By choosing to work with a specialist provider of technology finance for the installation or upgrade of their diagnostic imaging technology, healthcare organisations can take important steps to providing appropriate healthcare against the background of increasing competition and the continuous evolution of progressive medical technology solutions
Put simply, finance payments are arranged to align with the expected benefits that result from the use of the technology, such as improved operational efficiency.
By removing the need for a large initial outlay, finance arrangements like these can help improve cash flow and working capital.

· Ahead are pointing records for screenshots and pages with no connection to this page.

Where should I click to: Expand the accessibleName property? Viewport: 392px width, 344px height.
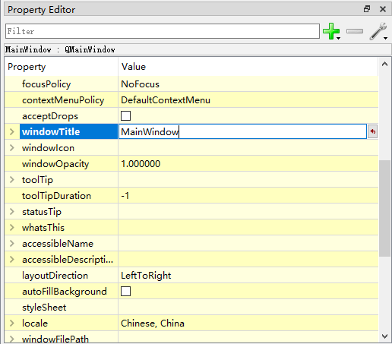point(11,243)
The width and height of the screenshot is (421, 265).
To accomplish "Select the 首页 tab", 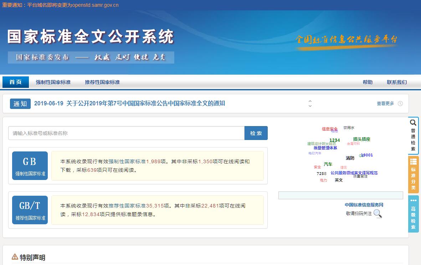I will [16, 82].
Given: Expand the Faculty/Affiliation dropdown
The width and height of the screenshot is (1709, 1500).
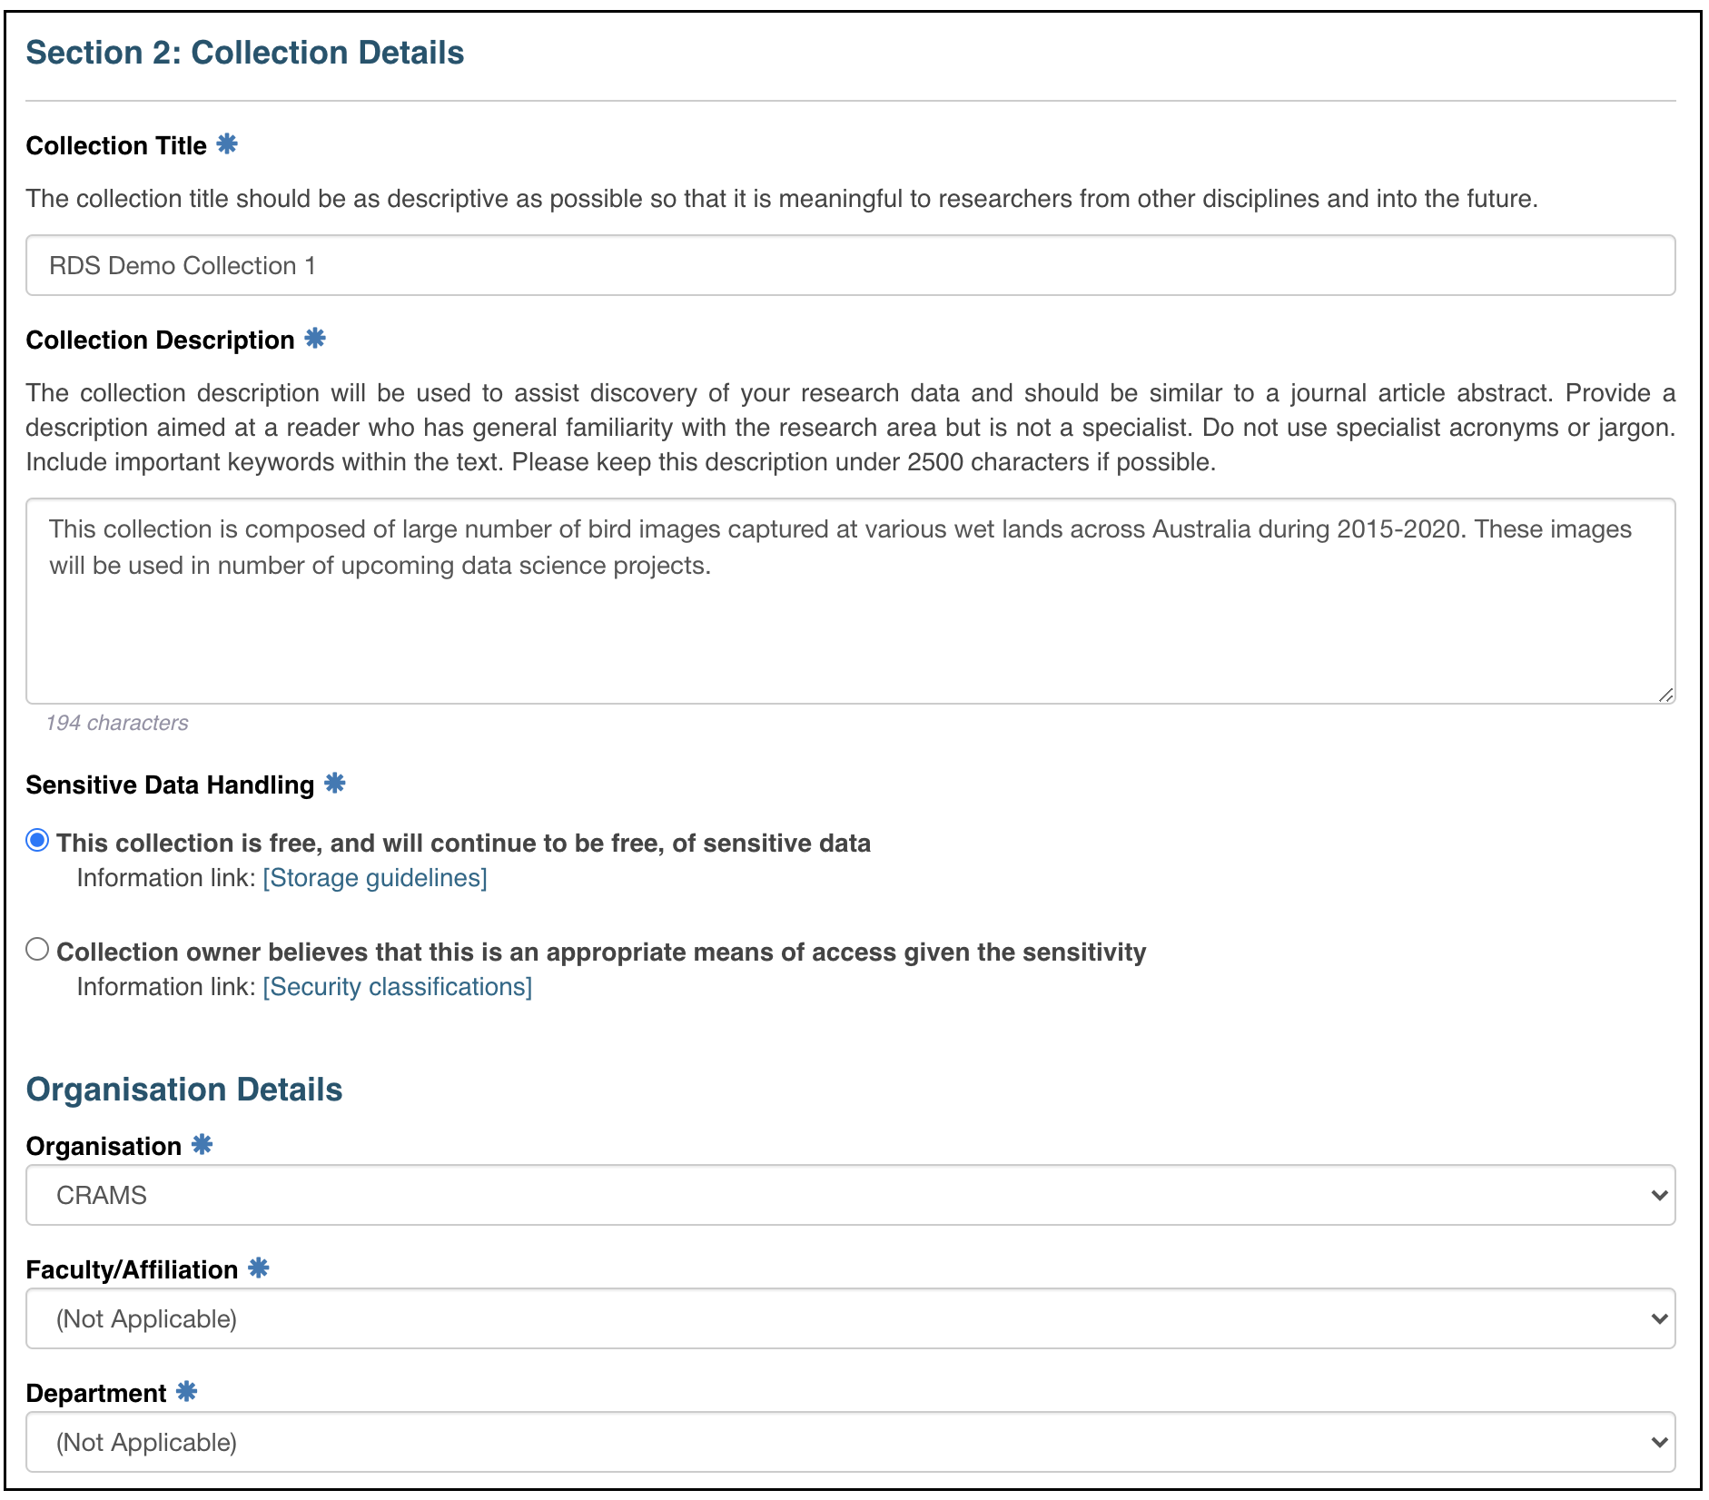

Additionally, they have the potential to incorporate other costs such as installation, as well as introducing the flexibility of future affordable technology upgrades, in line with technology developments.
Healthcare providers can then deploy precious funds in other areas to improve service quality while keeping their lines of credit intact.
SFS, for example, provides cost-effective financing solutions for a wide variety of medical equipment, enabling healthcare organisations to acquire the solutions they need without having to commit precious capital budgets.
The collaborative work between SFS and Siemens Healthineers provides perhaps the best illustration of the sheer range of integrated financing solutions available from specialist providers in today’s marketplace.
This range of solutions includes SFS’s flexible leasing arrangements, enabling the acquisition of particular equipment, through to enterprise-wide arrangements where Siemens Healthineers provides data driven consultancy to drive sustainable improvement, enabling technology, training, maintenance and support, technical staff, even facility design and associated building works – all wrapped up into a single, transparent annual charge.
Specialist technology finance solutions such as transition finance, technology upgrade, and pay-for-outcomes options are gaining increasing acceptance as a means of enabling cost-effective investments in new technologies
This approach reflects the developing trend in healthcare towards outcomes-based medicine, expanding access to precision medicine, transforming care delivery, and improving patient experiences, all enabled through digitalised healthcare technology.
By choosing to work with a specialist provider of technology finance for the installation or upgrade of their diagnostic imaging technology, healthcare organisations can take important steps to providing appropriate healthcare against the background of increasing competition and the continuous evolution of progressive medical technology solutions.